◆ **TEXT SECTION**:
────
Graham v. Graham

45 Misc. 2d 298 | N.Y. Sup. Ct. | 1965

William W. Serra, J.

This is an application for summary judgment. The action upon which the motion is brought is for a determination of a claim to real property under article 15 of the Real Property Actions and Proceedings Law. The action is brought upon a verified complaint of the plaintiffs herein. The answer denies the plaintiffs’ claim to title and plaintiffs’ rights, use, occupancy, possession in and to the property, upon information and belief, being upon attorney’s verification. The affidavits set forth by the plaintiffs are not answered by the defendant who rests on the pleadings to frame issues as a matter of law. The answer sets up an affirmative defense of title as hereinafter discussed.

The plaintiffs claim that their title is derived in the following manner. In the will of William A. Graham admitted to probate April 14, 1914, it is provided after the usual opening and debt clause as follows:

“ second: — I give, devise and bequeath all of my real and personal property of every name and nature to my wife Rena M. Graham, with full power and authority to sell and convey to same, and to expend the proceeds in such manner as she shall deem most conducive to the comfort and support of herself and her children.
“ third: I hereby nominate and appoint my said wife Rena M. Graham to be the testamentary guardian of our said children, with full power to execute and perform all of the duties connected with their welfare that are allowed or required by law.
‘1 fourth : It is my desire that whatever there may remain of my said estate that is not disposed of by my said wife at the time of her decease, shall be equally divided between my children share alike.
‘ ‘ lastly, I hereby appoint my said wife Rena M. Graham to be the sole executrix of this my last will and testament without being required to execute any bonds, execut — of this, my last Will and Testament: hereby revoking all former wills by me made.”
────
[Source records]
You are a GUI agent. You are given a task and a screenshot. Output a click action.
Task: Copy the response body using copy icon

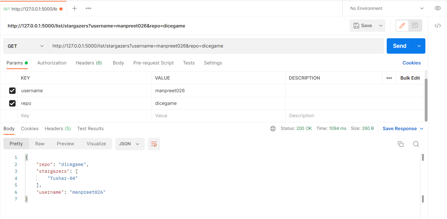pyautogui.click(x=401, y=144)
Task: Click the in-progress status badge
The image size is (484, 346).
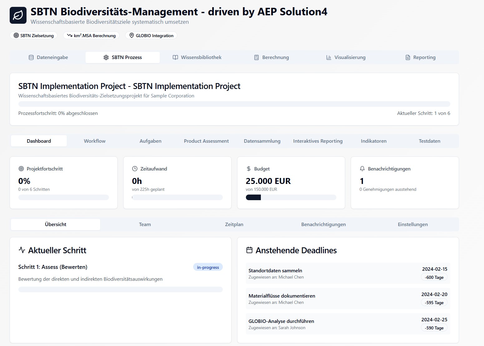Action: 208,267
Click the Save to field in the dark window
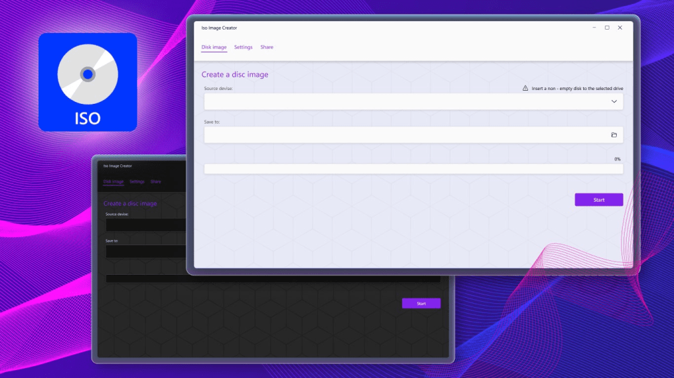 click(x=145, y=251)
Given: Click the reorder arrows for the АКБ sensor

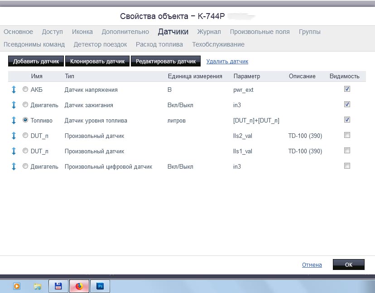Looking at the screenshot, I should click(x=14, y=90).
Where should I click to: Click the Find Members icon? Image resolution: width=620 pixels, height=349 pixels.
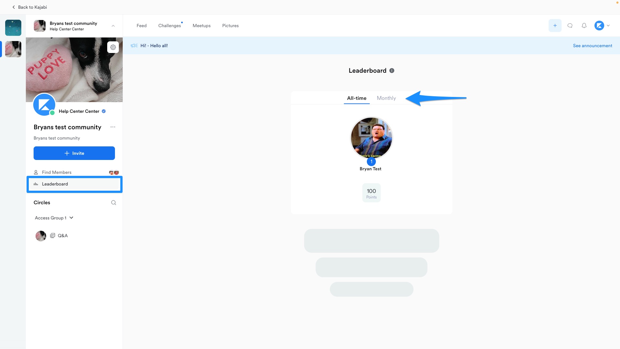(x=36, y=172)
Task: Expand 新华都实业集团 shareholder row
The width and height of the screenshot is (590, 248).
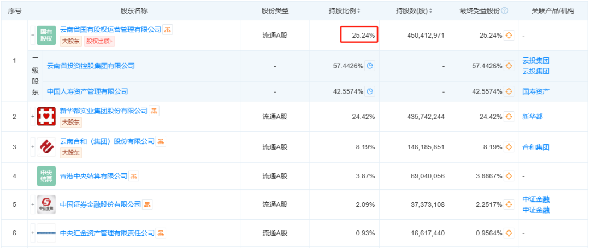Action: pos(33,117)

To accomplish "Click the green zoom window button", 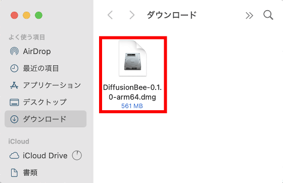I will (38, 15).
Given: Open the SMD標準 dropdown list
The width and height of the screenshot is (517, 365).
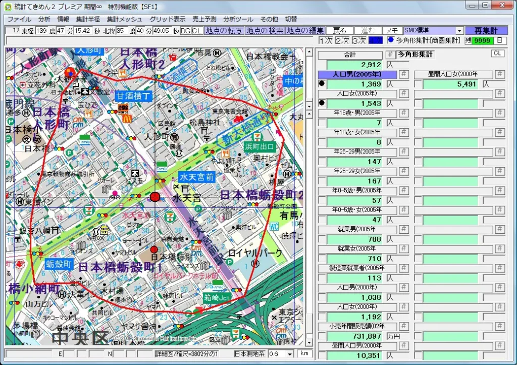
────
◆ **REQUIRED TASK**: Reproduce the full Graham v. Graham court opinion above word for word, from its first line to its last.

◆ **EXERCISE SOLUTION**:
Graham v. Graham

45 Misc. 2d 298 | N.Y. Sup. Ct. | 1965

William W. Serra, J.

This is an application for summary judgment. The action upon which the motion is brought is for a determination of a claim to real property under article 15 of the Real Property Actions and Proceedings Law. The action is brought upon a verified complaint of the plaintiffs herein. The answer denies the plaintiffs’ claim to title and plaintiffs’ rights, use, occupancy, possession in and to the property, upon information and belief, being upon attorney’s verification. The affidavits set forth by the plaintiffs are not answered by the defendant who rests on the pleadings to frame issues as a matter of law. The answer sets up an affirmative defense of title as hereinafter discussed.

The plaintiffs claim that their title is derived in the following manner. In the will of William A. Graham admitted to probate April 14, 1914, it is provided after the usual opening and debt clause as follows:

“ second: — I give, devise and bequeath all of my real and personal property of every name and nature to my wife Rena M. Graham, with full power and authority to sell and convey to same, and to expend the proceeds in such manner as she shall deem most conducive to the comfort and support of herself and her children.
“ third: I hereby nominate and appoint my said wife Rena M. Graham to be the testamentary guardian of our said children, with full power to execute and perform all of the duties connected with their welfare that are allowed or required by law.
‘1 fourth : It is my desire that whatever there may remain of my said estate that is not disposed of by my said wife at the time of her decease, shall be equally divided between my children share alike.
‘ ‘ lastly, I hereby appoint my said wife Rena M. Graham to be the sole executrix of this my last will and testament without being required to execute any bonds, execut — of this, my last Will and Testament: hereby revoking all former wills by me made.”